▸ Task
Locate each line in the entries below that contains the string "Choose" and copy those lines in full. Letter case must match.

▸ Supplied material
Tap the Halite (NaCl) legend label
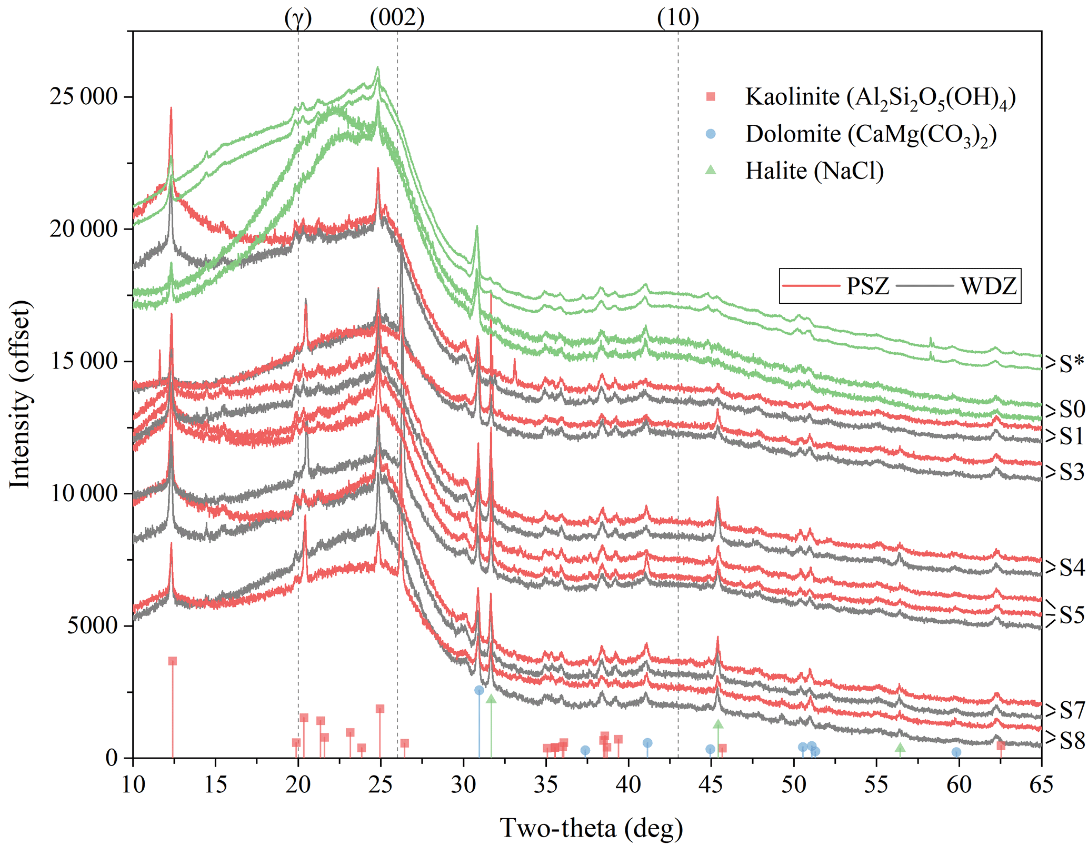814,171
--
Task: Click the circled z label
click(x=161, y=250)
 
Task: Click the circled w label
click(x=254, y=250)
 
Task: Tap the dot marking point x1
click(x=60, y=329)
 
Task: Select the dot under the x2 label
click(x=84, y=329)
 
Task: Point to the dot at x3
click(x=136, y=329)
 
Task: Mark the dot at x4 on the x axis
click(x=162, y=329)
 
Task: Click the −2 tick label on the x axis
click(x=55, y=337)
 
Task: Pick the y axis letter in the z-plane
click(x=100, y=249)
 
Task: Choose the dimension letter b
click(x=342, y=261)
...
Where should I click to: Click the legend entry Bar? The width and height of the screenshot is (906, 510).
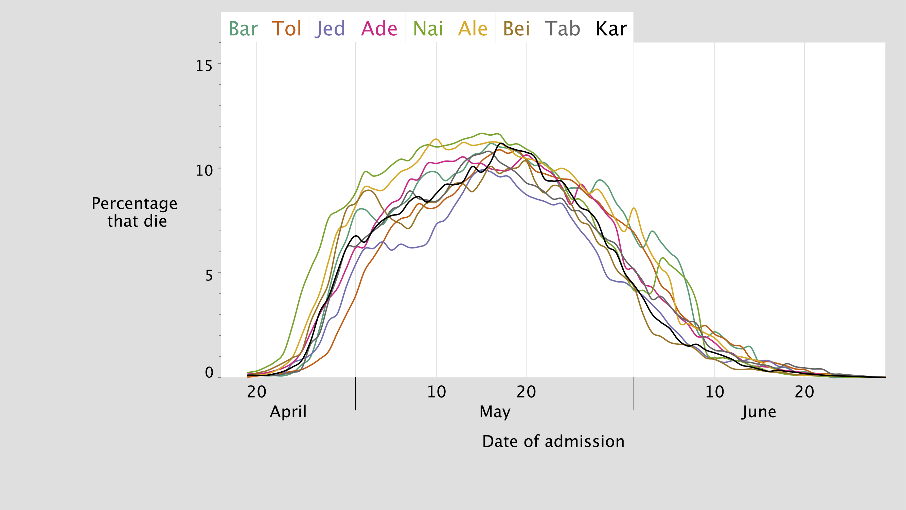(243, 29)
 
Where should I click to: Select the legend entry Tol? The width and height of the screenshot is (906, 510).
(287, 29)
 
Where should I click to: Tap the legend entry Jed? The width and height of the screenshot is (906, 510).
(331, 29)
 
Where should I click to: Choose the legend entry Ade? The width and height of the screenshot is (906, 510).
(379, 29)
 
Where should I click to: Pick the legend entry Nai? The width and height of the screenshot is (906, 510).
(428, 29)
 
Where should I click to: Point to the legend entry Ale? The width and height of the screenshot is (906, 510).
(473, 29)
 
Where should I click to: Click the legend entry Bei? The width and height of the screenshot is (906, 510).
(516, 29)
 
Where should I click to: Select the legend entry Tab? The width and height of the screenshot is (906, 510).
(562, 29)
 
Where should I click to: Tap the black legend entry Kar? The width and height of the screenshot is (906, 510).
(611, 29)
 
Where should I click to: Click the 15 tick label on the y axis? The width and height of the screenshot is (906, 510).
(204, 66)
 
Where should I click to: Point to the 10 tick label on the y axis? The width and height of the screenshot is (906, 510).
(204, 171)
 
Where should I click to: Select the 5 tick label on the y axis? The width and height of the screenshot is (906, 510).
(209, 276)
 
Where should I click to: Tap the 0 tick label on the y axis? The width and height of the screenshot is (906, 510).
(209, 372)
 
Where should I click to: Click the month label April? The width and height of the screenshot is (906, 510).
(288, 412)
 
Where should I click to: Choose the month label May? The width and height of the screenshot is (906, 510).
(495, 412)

▸ Written answer
Task: Choose the dimension letter b
Where should I click to: Choose the legend entry Ade? The width and height of the screenshot is (906, 510).
Where should I click to: Choose the month label May? The width and height of the screenshot is (906, 510).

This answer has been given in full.